### PROBLEM TO SOLVE
Print the whole listing exactly as it appears, but skip the pictures.

### DATASET

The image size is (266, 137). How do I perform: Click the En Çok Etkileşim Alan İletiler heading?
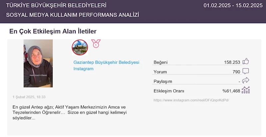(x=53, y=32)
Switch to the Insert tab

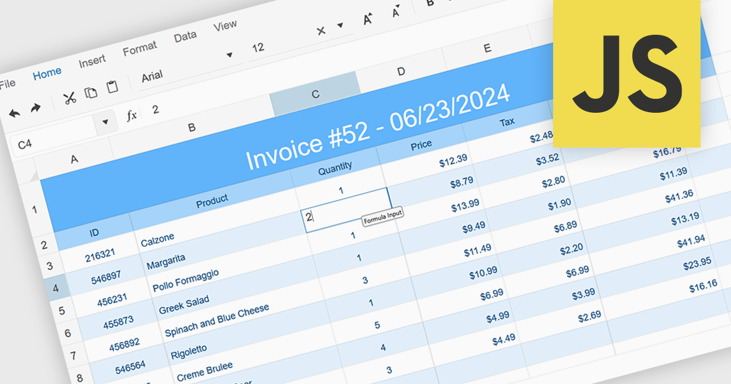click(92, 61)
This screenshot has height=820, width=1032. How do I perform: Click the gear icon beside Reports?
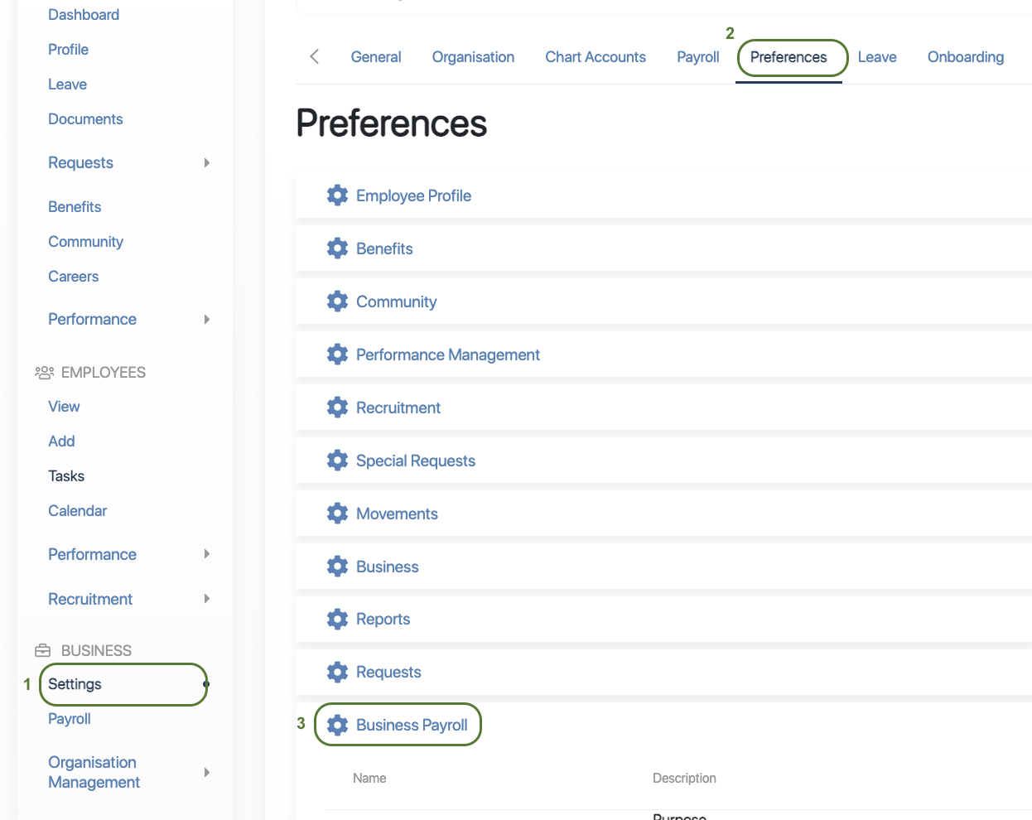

### EXPECTED ANSWER
The image size is (266, 137). How do I perform: Click the En Çok Etkileşim Alan İletiler heading?
(x=53, y=32)
Switch to the Insert tab

click(92, 61)
This screenshot has height=820, width=1032. How do I perform: Click the gear icon beside Reports?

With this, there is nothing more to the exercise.